= HOW TO COMPLETE THIS TASK =
Search the entries for the word "text". Copy each line in which it is found.

= INFORMATION =
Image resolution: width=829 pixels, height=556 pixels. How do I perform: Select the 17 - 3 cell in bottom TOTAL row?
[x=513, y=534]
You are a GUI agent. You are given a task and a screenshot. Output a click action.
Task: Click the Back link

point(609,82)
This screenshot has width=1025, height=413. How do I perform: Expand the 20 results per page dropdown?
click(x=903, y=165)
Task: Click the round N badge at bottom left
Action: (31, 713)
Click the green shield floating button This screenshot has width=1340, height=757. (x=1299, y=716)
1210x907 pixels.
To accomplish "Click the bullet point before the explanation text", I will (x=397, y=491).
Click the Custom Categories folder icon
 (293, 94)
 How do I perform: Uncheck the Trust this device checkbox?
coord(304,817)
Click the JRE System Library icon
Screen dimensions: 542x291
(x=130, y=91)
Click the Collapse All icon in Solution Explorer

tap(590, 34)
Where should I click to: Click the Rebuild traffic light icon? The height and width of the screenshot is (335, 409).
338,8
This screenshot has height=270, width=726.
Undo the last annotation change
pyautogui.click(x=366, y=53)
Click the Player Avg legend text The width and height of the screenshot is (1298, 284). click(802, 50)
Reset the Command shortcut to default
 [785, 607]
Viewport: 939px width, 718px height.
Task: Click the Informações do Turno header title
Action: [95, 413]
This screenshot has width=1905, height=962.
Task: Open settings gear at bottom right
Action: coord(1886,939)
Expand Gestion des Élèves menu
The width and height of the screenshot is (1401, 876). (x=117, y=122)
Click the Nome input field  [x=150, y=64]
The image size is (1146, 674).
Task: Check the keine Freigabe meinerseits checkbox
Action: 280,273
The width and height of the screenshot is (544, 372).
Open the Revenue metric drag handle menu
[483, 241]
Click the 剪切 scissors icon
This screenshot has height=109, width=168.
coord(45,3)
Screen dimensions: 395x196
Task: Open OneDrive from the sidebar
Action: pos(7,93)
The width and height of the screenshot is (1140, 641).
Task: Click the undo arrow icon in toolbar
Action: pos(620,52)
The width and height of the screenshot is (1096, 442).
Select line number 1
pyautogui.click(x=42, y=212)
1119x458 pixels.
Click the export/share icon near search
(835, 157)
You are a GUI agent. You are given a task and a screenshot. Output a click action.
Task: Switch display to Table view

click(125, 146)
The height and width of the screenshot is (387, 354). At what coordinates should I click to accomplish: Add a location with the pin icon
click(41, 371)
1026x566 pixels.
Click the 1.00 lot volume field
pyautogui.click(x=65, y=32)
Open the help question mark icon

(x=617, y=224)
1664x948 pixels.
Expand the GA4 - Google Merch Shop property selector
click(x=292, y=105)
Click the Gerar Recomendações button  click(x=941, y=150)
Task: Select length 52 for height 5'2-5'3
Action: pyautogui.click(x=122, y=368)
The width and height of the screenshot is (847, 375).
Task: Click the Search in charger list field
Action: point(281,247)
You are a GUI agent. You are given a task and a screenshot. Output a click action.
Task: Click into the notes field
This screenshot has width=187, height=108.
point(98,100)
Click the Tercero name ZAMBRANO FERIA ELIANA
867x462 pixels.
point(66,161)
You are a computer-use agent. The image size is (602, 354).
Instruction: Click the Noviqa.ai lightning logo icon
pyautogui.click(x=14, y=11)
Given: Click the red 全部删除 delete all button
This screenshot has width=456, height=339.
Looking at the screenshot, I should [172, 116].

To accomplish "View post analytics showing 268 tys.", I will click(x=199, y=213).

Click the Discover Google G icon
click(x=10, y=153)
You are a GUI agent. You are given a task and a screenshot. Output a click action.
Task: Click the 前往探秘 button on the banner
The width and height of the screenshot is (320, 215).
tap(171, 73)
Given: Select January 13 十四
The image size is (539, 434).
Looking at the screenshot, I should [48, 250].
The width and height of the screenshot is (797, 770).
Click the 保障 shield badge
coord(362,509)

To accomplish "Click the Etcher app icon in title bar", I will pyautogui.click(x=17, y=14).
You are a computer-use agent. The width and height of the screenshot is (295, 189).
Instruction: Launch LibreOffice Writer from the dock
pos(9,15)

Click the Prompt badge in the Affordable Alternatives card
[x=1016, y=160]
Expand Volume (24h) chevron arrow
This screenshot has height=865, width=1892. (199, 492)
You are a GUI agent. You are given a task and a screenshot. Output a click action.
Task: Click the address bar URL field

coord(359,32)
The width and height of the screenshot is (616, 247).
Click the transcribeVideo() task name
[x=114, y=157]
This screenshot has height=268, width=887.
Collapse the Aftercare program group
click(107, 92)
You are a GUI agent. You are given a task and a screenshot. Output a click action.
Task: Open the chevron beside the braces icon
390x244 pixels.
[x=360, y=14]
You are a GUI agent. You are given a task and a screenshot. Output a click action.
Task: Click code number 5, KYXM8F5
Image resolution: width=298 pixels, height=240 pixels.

= COMPLETED TASK =
To accomplish "Click the bullet point before the explanation text", I will (x=397, y=491).
Click the Player Avg legend text The width and height of the screenshot is (1298, 284). click(802, 50)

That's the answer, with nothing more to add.